I recently purchased a 256 Lexar SD Card and was just wondering how much free space you guys have on your 256 SD Cards. I know formatting takes up some space but from my 256 SD Card, I have 241 mb free. Is 15 mb to format the normal amount it takes or is it the Lexar Card? Thx for your input :wink:

Steve

Vulcan
01-05-2004, 01:48 AM
I get 241 on my Scandisk card as well.....You are correct that the formatting takes some of the space but I beleive that some of the space is lost to the marketing game that memory card and hard drive companies use.... (A meg = 1024 vs a meg = 1000).

Mitch D
01-05-2004, 02:11 AM
I get 241 on my Scandisk card as well.....You are correct that the formatting takes some of the space but I beleive that some of the space is lost to the marketing game that memory card and hard drive companies use.... (A meg = 1024 vs a meg = 1000).

In reality a meg does = 1024, with exception of Microsoft's little world where a meg = 1000. Hence the reason Windows never gives the correct size of a hard drive.

PetiteFlower
01-05-2004, 07:13 AM
This actually has nothing to do with Microsoft, windows DOES give the correct size of the hard drive or card. The problem is with the hardware companies who insist that a meg is 1000 k even though your computer thinks a meg is 1024 k. What's wrong is the box from your card telling you it's 256 megs when it's really 256000000 bytes which is, as you discovered, only about 240 megs. There's a class action suit going on about this now which I hope will have the effect of at least making the hardware manufacturers educate the consumers a little better about WHY their computer tells them that their card or hard drive is smaller then the box said.

Vulcan
01-05-2004, 08:03 AM
My point exactly...

Pony99CA
05-02-2004, 01:26 AM
Besides the megabyte game and formatting, some space is also used by the security part of Secure Digital cards.

Steve

ctmagnus
05-02-2004, 03:07 AM
fwiw, my 256MB Sandisk SD card measures in at 240MB whereas my 256MB Lexar SD card is 244MB.

Kacey Green
05-02-2004, 06:03 AM
This actually has nothing to do with Microsoft, windows DOES give the correct size of the hard drive or card. The problem is with the hardware companies who insist that a meg is 1000 k even though your computer thinks a meg is 1024 k. What's wrong is the box from your card telling you it's 256 megs when it's really 256000000 bytes which is, as you discovered, only about 240 megs. There's a class action suit going on about this now which I hope will have the effect of at least making the hardware manufacturers educate the consumers a little better about WHY their computer tells them that their card or hard drive is smaller then the box said.

Hear, Hear!

jlp
05-02-2004, 03:07 PM
Whatis.com makes a distinction between MB which is MegaByte i.e. 1024 KB = 1024*1024 bytes and million bytes = MiB = 1,000,000 bytes

If everybody uses the right abbreviations things would be clearer.

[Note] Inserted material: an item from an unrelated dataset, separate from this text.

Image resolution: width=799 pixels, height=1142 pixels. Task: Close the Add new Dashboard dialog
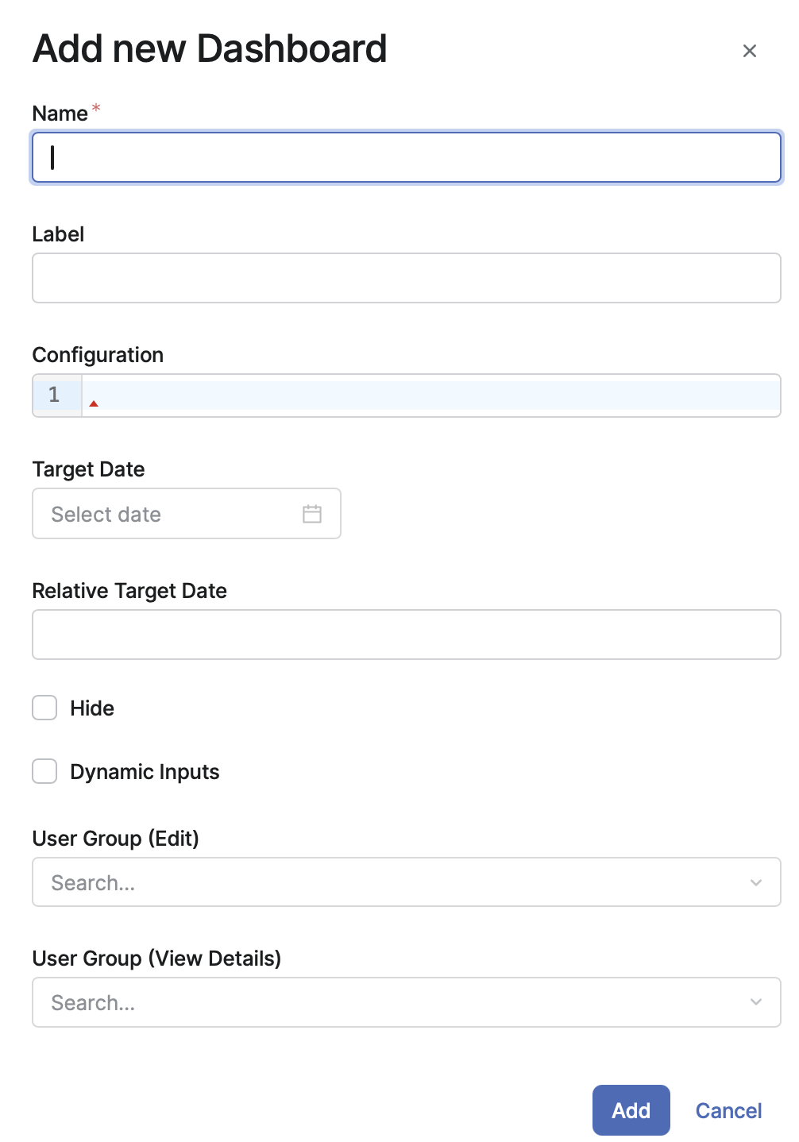pos(749,51)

(just like if everybody would use the metric system it would be easier; but that's another story altogether :devilboy:)

felixdd
05-02-2004, 04:26 PM
fwiw, my 256MB Sandisk SD card measures in at 240MB whereas my 256MB Lexar SD card is 244MB.

It'll come out different depending on whether you format it as FAT or FAT32 in windows.

Hardware makers insist on having 1 meg = 1000 k probably because it makes their cards look bigger than it really is.

Pony99CA
05-03-2004, 08:22 AM
Hardware makers insist on having 1 meg = 1000 k probably because it makes their cards look bigger than it really is.
Actually, it depends what hardware you mean. I think RAM measurements using KB still use 1,024 bytes, MB is still 1,024 KB and GB is 1,024 MB. It's the hard disk companies that seem to use GB as one billion (U.S.) bytes.